En el post de hoy quiero continuar con las pautas que os servirán, como padres, a mejorar la autoestima de vuestros hijos.

Dale opciones

Las opciones están por todas partes. Esto es muy fortalecedor porque nos ofrece más control sobre nuestras vidas.

A los niños pequeños se les puede dar opciones sobre qué quieren comer o beber, qué ropa can a llevar o qué cuento se les va a contar.

Los más mayores pueden decidir cómo y dónde hacer sus deberes, qué quieren ver en televisión (pero no cuánto tiempo), qué comprar con su paga, etc.

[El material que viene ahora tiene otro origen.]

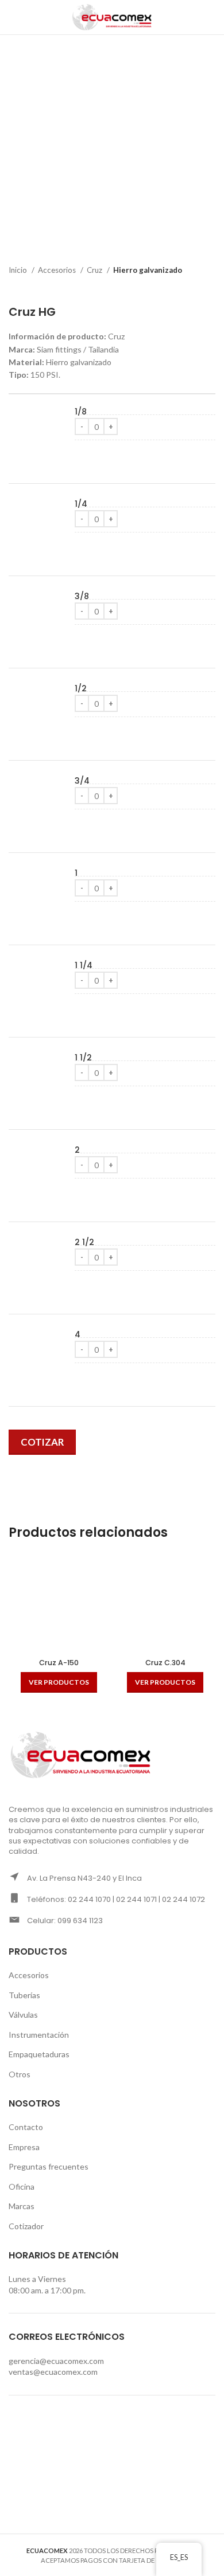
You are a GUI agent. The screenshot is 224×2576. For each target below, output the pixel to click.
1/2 (81, 688)
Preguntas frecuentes (48, 2166)
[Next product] (209, 287)
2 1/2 (84, 1242)
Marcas (21, 2206)
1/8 (81, 411)
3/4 (82, 781)
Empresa (24, 2147)
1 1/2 (83, 1057)
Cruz (95, 270)
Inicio (19, 270)
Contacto (26, 2127)
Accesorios (58, 270)
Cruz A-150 (59, 1662)
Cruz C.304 (165, 1662)
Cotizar (42, 1442)
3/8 (82, 596)
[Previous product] (186, 287)
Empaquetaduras (39, 2054)
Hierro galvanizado (147, 270)
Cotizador (26, 2226)
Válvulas (23, 2014)
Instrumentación (39, 2034)
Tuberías (24, 1995)
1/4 (81, 504)
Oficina (21, 2186)
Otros (19, 2074)
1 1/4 (83, 965)
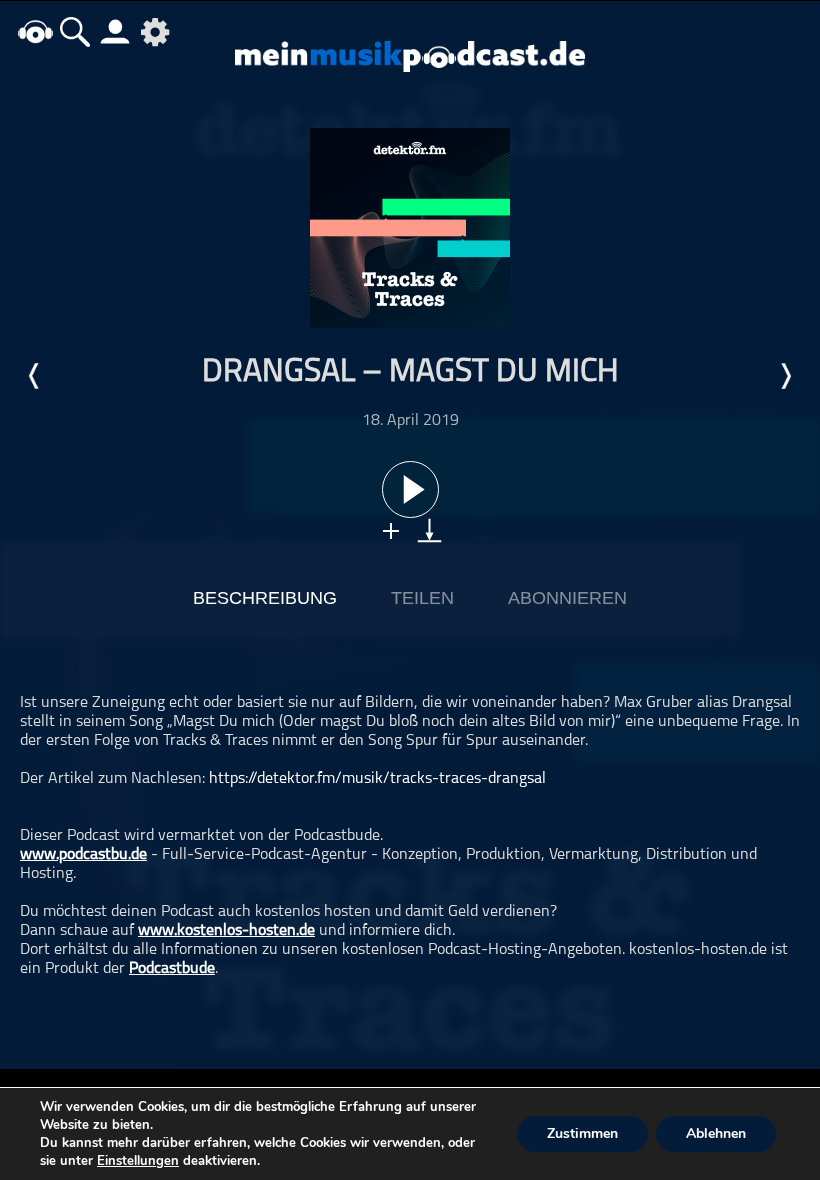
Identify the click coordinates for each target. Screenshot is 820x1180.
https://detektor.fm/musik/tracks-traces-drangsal (377, 779)
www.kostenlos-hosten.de (226, 931)
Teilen (422, 598)
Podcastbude (172, 969)
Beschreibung (265, 598)
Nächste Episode (785, 376)
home (35, 31)
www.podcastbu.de (83, 855)
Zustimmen (582, 1133)
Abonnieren (567, 598)
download (429, 530)
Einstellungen (138, 1161)
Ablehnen (716, 1133)
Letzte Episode (35, 376)
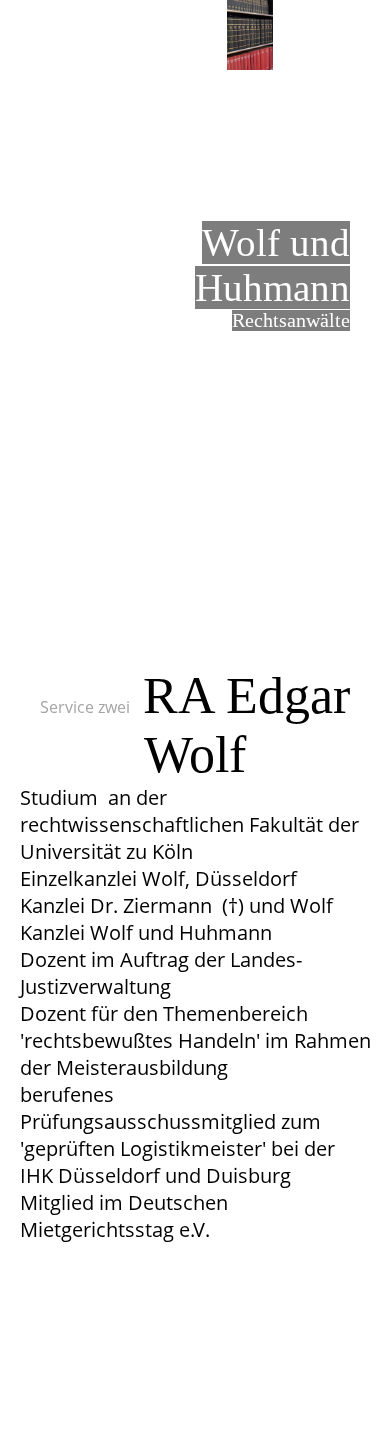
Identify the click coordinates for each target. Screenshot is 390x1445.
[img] (250, 35)
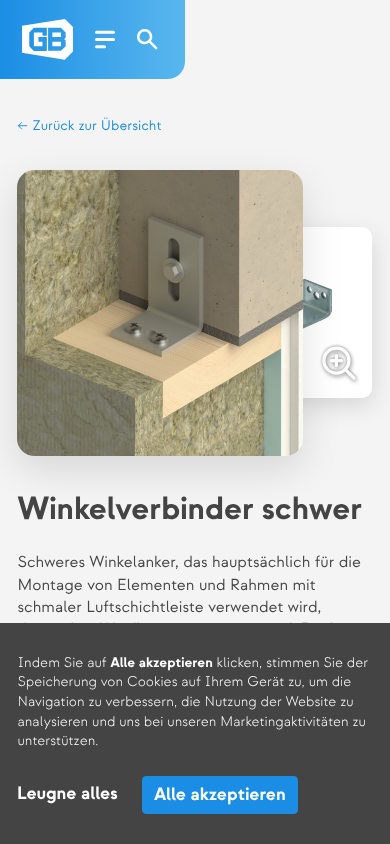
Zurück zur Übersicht (95, 126)
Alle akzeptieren (220, 794)
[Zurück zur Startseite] (47, 39)
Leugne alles (67, 794)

No le impongas tu punto de vista

Pregúntale sobre su propio punto de vista. Puedes decirte algo así como: “a mí me gusta, pero lo importante es lo que tú pienses”, “¿Qué te pareció ese programa de televisión?”, en lugar de “Ese programa era una porquería”.

Piensa detalladamente en todo lo que es importante para tí e intenta asumir que es probable que tu hijo decida desligarse de todo ello a medida que vaya creciendo. De ser así, no te lo tomes como algo personal.

Con los más mayores, mientras más intentes imponerles tus puntos de vista, más probable será que los rechacen.

Cuéntale su historia

Saca fotos de la familia de vez en cuando, háblale de las personas y situaciones que aparecen en las fotos, esto puede servir para rellenar agujeros en su comprensión de la historia familiar, hacer reír, o llevarnos a futuras conversaciones. De esta manera estarás reforzando la identidad de tu hijo y aumentarás la confianza en sí mismo.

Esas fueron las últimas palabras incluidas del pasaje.